# [WHAT IS EXPECTED]
Pull every line holding the word "will" out of the data and copy it.

# [MATERIAL FOR THE TASK]
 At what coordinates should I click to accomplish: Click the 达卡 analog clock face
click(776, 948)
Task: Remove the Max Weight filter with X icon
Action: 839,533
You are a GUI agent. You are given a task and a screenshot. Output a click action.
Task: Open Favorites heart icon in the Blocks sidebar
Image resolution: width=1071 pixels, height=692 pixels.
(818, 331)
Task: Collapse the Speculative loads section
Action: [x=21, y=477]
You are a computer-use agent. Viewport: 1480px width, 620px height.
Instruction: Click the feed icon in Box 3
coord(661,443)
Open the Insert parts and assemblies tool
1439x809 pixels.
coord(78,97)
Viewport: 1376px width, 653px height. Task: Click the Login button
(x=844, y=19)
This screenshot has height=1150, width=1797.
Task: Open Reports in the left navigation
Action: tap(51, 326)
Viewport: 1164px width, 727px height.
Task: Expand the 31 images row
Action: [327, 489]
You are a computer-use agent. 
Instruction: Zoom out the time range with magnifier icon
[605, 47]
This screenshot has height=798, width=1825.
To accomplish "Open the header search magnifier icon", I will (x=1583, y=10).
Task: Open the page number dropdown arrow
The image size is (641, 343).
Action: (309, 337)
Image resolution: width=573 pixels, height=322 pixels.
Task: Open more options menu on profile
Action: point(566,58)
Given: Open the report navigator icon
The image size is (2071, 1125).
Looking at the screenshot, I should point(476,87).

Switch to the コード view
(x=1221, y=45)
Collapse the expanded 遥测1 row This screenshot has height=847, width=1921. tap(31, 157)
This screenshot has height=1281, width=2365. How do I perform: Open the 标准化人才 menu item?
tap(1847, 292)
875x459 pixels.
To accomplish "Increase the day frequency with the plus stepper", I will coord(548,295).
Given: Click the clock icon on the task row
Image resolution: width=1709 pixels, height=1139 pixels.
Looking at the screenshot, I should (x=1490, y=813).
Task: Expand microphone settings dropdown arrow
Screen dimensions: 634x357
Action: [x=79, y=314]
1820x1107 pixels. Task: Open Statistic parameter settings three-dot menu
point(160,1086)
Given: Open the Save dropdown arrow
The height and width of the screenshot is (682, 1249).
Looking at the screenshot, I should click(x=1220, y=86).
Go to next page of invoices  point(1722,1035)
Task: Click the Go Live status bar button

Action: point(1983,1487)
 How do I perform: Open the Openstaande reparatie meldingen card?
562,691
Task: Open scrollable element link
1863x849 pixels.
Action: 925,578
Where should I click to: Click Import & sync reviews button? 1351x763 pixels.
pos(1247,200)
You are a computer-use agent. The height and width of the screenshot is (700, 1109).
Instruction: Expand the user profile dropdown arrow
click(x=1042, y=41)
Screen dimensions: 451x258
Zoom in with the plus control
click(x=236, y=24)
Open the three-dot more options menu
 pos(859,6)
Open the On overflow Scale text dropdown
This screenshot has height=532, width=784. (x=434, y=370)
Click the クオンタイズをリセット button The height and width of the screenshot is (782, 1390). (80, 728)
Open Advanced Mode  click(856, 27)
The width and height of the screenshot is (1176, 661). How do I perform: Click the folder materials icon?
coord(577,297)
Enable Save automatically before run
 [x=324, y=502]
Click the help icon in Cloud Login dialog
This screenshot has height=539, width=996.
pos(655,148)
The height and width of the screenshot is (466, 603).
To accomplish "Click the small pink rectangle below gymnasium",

# [ANSWER SPACE]
To accomplish "Open the header search magnifier icon", I will (x=1583, y=10).
To accomplish "Increase the day frequency with the plus stepper", I will coord(548,295).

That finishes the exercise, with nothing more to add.